Revenues of $ 2.8 billion (2.18 billion pounds) came in 2 percent below analysts’ estimates as advisory and distribution fees declined. Chief Executive Officer Larry Fink said the miss was not attributable to the fees it charges for managing funds.
Nonetheless, while BlackRock’s assets grew 22 percent from a year ago to $ 5.4 trillion, fees for managing those assets and lending out the securities grew by a smaller 12 percent.
“There is a greater belief that long-term returns are structurally lower than they were 10 and 20 years ago,” Fink told analysts on a conference call. “Fees take up a lot of that return. And as long as we believe the world is going to be in a low-return environment, our clients are under a lot of pressure.
BlackRock shares were down about 1.5 percent.
“They have a history of exceeding expectations,” said Macrae Sykes, an analyst at Gabelli & Co, which owns BlackRock shares. “This quarter they didn’t.”
Investors poured $ 82.2 billion into its index funds and iShares exchange-traded funds during the first quarter, while its pricier active funds posted $ 1.8 billion in withdrawals.
Financial markets traded vibrantly last quarter as a new U.S. president and congress took office, and investors tried to size up whether they would pass tax and other reforms that could give new life to an ageing bull market in U.S. stocks.
Investors increasingly are choosing to make those bets – whether optimistic or pessimistic – using ETFs that track indexes at a relatively low cost.
Very few companies in the industry have been able to build a successful index fund franchise like iShares, and the flight of customers to lower-cost products has consequently squeezed margins.
BlackRock’s net income rose to $ 862 million, or $ 5.23 per share as its tax rate declined in the first quarter ended March 31, from $ 657 million, or $ 3.92 per share, a year earlier.

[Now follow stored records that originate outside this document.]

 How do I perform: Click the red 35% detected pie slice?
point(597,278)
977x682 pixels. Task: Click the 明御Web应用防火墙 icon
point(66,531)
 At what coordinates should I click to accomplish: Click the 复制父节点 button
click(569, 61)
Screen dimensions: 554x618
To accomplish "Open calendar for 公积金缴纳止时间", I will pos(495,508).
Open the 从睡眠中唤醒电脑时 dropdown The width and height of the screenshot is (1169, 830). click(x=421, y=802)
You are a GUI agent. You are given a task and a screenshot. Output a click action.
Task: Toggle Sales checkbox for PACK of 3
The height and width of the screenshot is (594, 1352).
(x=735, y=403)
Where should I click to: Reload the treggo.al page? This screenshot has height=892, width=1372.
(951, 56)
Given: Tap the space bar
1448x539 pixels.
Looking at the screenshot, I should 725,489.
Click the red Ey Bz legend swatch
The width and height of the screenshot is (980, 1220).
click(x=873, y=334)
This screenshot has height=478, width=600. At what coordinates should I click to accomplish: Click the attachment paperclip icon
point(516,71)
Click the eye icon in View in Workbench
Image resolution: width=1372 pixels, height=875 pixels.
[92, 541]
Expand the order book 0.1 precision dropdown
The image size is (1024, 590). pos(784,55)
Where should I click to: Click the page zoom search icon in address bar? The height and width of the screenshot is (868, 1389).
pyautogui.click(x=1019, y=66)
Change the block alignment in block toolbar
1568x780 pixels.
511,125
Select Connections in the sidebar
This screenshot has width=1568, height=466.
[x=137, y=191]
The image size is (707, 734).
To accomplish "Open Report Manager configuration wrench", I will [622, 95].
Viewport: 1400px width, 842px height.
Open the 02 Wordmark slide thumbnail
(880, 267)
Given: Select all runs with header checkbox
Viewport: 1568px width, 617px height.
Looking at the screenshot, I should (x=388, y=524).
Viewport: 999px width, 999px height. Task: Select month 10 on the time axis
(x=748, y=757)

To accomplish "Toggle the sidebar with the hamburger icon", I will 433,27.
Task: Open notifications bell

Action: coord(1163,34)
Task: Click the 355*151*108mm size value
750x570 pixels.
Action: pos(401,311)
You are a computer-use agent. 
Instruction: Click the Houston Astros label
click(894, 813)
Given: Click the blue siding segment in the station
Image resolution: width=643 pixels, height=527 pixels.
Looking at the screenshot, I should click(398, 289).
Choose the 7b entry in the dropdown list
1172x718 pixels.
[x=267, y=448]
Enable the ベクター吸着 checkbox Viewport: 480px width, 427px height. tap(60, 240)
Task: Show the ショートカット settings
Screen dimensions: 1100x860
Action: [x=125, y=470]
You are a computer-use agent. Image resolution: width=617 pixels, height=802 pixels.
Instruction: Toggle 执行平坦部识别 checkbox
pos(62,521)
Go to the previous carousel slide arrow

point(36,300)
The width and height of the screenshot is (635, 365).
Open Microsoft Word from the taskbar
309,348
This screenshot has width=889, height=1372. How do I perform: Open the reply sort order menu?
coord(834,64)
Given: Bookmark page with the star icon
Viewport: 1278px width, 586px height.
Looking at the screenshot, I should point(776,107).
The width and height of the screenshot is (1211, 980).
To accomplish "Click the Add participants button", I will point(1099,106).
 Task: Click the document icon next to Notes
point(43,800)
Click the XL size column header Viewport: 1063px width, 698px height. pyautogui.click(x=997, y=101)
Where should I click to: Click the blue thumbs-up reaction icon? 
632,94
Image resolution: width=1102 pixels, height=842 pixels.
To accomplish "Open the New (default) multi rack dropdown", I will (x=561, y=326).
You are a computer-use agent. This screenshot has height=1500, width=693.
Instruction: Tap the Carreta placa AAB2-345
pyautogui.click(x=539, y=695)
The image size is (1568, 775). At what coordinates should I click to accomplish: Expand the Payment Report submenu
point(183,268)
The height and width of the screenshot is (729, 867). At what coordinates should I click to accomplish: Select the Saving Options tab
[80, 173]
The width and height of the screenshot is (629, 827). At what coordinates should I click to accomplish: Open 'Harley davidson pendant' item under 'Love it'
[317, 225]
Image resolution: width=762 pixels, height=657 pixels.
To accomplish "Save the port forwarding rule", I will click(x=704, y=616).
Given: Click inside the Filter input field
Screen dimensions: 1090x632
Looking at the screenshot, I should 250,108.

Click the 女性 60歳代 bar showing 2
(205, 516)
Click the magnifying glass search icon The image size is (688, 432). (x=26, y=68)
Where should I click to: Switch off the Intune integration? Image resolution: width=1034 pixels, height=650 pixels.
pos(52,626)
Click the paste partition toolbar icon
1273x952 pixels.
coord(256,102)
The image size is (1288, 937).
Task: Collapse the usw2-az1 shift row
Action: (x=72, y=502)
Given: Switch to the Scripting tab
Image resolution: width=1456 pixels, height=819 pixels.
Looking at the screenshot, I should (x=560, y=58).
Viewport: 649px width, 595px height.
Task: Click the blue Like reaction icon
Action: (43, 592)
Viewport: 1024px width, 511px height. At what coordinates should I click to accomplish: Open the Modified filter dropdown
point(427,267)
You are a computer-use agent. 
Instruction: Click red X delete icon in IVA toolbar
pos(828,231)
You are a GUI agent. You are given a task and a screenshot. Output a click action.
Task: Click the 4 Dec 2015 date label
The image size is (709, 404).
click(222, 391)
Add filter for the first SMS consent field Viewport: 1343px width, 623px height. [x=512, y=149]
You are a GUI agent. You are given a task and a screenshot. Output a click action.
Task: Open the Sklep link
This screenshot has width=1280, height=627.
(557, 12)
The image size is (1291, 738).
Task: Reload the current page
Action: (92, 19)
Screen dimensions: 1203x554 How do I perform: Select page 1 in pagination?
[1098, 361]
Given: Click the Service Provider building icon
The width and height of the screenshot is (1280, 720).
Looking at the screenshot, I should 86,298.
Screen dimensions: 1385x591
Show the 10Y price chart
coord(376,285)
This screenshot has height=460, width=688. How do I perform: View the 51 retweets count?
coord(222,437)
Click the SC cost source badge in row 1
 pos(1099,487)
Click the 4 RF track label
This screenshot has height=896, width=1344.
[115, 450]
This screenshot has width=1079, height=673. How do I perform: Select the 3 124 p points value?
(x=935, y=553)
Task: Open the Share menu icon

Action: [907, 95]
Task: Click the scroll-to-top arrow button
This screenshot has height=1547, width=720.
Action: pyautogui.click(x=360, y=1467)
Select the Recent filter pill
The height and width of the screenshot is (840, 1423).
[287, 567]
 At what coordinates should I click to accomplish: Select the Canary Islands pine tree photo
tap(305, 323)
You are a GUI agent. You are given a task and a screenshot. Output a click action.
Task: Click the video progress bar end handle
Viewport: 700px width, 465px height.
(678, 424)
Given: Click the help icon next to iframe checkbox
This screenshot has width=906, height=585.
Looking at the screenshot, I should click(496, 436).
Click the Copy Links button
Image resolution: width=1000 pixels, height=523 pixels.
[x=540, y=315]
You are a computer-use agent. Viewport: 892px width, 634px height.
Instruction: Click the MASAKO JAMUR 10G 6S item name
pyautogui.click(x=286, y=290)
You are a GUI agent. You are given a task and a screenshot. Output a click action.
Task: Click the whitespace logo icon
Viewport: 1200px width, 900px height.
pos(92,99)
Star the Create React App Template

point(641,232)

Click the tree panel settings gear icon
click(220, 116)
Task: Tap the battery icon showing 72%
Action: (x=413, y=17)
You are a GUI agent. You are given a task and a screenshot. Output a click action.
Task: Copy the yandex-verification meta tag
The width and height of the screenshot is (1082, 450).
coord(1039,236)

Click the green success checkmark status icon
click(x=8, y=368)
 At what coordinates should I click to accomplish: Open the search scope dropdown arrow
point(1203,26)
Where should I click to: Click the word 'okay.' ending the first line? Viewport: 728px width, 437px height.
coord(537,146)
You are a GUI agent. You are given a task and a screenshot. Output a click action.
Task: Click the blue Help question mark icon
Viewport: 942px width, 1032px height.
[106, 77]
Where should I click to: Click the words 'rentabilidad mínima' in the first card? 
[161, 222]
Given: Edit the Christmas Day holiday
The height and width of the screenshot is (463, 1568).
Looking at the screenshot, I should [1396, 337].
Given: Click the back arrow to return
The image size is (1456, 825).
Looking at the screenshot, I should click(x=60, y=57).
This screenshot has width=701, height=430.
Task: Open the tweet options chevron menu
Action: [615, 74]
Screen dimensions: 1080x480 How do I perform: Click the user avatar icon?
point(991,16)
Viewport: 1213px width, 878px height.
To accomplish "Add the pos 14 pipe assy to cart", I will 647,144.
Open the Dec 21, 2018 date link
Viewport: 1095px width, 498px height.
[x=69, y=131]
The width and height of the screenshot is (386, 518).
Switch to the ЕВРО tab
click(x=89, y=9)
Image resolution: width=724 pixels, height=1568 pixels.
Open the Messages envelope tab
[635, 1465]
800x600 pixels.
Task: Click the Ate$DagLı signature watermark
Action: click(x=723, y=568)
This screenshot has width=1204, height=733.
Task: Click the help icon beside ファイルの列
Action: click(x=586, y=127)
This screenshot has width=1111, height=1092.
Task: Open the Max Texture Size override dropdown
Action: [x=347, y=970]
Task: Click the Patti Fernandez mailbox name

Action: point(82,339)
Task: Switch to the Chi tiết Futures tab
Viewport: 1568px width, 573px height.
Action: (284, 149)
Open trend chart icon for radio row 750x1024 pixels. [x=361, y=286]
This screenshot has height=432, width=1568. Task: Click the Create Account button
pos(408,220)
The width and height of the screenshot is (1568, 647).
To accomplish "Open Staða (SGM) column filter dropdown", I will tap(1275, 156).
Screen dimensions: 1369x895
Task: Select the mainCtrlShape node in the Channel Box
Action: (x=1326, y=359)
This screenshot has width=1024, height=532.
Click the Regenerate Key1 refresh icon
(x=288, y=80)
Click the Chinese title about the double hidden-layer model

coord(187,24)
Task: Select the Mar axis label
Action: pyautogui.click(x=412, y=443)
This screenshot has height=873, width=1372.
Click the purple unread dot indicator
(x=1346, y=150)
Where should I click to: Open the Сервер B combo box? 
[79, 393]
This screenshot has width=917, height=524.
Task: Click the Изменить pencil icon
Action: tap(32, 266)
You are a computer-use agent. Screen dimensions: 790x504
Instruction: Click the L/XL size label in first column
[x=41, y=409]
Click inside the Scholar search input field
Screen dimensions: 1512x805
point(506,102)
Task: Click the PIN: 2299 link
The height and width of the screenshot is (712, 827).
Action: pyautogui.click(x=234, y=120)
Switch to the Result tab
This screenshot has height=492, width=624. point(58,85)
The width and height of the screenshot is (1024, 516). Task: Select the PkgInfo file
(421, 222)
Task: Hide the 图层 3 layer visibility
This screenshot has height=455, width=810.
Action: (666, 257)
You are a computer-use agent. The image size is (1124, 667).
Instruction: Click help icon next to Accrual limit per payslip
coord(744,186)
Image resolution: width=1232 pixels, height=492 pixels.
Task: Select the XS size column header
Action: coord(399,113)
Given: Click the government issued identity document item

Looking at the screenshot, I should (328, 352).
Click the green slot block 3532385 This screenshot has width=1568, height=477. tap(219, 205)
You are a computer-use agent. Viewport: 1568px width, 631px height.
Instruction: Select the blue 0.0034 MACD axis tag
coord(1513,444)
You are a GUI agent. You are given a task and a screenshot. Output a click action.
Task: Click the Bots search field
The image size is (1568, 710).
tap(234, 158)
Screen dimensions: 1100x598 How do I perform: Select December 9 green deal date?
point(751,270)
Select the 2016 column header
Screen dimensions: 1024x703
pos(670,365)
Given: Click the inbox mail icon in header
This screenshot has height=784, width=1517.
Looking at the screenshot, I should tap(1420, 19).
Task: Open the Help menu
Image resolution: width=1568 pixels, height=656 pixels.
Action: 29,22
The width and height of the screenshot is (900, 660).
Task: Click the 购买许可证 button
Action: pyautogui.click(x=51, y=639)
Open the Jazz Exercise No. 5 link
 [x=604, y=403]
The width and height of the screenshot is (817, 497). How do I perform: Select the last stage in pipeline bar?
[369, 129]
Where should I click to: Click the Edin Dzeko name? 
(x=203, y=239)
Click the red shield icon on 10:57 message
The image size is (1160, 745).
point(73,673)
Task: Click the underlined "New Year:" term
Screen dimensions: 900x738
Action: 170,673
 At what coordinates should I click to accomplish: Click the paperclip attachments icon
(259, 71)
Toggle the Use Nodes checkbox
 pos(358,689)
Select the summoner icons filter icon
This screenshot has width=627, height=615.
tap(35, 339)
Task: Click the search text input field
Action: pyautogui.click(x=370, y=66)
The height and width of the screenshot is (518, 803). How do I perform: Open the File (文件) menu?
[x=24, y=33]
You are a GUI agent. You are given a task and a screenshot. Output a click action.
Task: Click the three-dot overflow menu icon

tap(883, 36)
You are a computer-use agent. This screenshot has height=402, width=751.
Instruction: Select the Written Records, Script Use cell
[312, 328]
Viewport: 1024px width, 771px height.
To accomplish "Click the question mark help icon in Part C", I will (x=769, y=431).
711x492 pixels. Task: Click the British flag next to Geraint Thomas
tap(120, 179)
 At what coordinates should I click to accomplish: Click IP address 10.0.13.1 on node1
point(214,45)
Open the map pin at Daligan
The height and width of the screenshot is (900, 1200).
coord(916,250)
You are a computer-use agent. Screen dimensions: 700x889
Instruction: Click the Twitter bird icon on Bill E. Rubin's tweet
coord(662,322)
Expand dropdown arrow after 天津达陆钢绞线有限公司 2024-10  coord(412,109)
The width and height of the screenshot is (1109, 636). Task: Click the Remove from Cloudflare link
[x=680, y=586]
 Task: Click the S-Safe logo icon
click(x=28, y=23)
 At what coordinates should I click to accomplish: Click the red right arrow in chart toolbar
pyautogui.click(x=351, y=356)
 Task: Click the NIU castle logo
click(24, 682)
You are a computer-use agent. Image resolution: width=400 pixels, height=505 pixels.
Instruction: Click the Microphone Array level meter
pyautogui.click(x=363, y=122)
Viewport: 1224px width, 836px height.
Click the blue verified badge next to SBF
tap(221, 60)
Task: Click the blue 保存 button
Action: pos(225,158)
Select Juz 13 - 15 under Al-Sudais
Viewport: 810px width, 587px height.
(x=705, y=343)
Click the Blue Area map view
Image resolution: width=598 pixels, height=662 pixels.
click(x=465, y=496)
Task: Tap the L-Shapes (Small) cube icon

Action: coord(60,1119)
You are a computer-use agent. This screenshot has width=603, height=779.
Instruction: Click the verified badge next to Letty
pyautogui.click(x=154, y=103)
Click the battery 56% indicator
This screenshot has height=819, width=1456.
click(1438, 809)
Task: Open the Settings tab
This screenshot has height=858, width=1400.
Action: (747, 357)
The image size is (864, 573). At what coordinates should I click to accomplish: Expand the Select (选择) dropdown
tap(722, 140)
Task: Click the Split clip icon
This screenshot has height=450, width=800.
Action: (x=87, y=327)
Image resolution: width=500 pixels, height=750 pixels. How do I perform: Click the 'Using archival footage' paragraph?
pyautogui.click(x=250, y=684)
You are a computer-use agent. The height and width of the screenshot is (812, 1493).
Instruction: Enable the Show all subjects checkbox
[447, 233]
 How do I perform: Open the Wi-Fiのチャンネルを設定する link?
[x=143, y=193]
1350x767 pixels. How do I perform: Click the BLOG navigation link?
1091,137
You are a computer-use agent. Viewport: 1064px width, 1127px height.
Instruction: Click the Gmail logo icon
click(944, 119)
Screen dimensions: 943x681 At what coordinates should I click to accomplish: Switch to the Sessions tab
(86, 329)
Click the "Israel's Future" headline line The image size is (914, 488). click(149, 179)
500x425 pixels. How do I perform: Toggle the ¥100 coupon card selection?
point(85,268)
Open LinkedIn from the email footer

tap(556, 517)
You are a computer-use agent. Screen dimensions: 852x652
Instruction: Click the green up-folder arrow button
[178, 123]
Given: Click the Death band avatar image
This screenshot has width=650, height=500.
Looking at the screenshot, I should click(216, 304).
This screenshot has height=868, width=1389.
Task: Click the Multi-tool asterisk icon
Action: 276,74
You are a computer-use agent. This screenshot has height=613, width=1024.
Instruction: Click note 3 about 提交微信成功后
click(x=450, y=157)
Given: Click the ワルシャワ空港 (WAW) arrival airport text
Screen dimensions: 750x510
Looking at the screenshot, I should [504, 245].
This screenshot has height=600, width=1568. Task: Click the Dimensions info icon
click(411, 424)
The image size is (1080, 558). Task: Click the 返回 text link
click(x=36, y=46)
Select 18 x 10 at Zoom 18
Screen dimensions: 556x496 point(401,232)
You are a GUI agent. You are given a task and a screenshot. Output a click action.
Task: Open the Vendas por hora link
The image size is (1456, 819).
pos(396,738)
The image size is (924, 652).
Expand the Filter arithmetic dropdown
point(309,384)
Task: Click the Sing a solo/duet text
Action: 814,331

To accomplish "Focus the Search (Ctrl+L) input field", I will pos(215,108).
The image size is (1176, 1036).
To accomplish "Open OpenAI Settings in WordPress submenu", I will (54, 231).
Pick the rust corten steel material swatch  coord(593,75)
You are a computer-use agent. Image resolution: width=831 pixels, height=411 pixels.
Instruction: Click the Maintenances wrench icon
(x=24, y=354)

Excluding items, it earned $ 5.25 per share, beating the $ 4.89 estimate of analysts polled by Thomson Reuters.
PASSIVE
Last quarter, iShares and index funds brought in all of the net money that went into the BlackRock’s “long-term” products, a grouping that excludes funds where investors park cash.
BlackRock has been pushing investors to use ETFs more often and in new ways. ETFs were initially seen as devices used to track stock indexes. But BlackRock has aggressively marketed fixed-income ETFs to institutions that normally use bonds.
That approach paid off. U.S.-based bond ETFs attracted record cash last quarter, according to researcher Morningstar Inc, and iShares took in $ 4 in $ 10 of that money.
BlackRock also created a low-cost lineup of 25 “Core” ETFs for everyday investors to use to build a basic portfolio. The funds compete on price with BlackRock’s most aggressive price-slashing rivals, Vanguard Group and Charles Schwab Corp (SCHW.N).
Those 25 Core ETFs accounted for 54 percent of iShares inflows last quarter.
Yet success in that category has come at the cost of lowering fees, which BlackRock last did for Core in October.
In a sign of how high the bar is for growing in the ETF business, iShares’ share of U.S. assets in that business has actually decreased to 39 percent, from a peak under BlackRock ownership of 47 percent. BlackRock bought iShares from Barclays PLC (BARC.L) in 2009.
ACTIVE
Last month, BlackRock said it would cut jobs and fees while relying more on computers to assemble its investment portfolios, a flurry of changes meant to jumpstart its lagging stockpicking franchise. The changes affect 11 percent of its $ 275 billion active stock fund business.
By BlackRock’s own figures, 51 percent of assets in its traditionalist “Fundamental” active stock funds are lagging their benchmark over five years. That compares to 90 percent for BlackRock’s data-driven “Scientific” funds and 88 percent for its taxable-bond funds.
It remains to be seen what effect the new changes will have. All else equal, cutting fees boosts performance.
But transferring management of some traditionalist funds to Scientific teams comes with its own risks, including scaring away existing investors, and creating a new reliance on computer models that may not deliver in increasingly competitive markets.
“They can’t do anything about the environment for active management,” said Tom Brakke, who consults asset managers.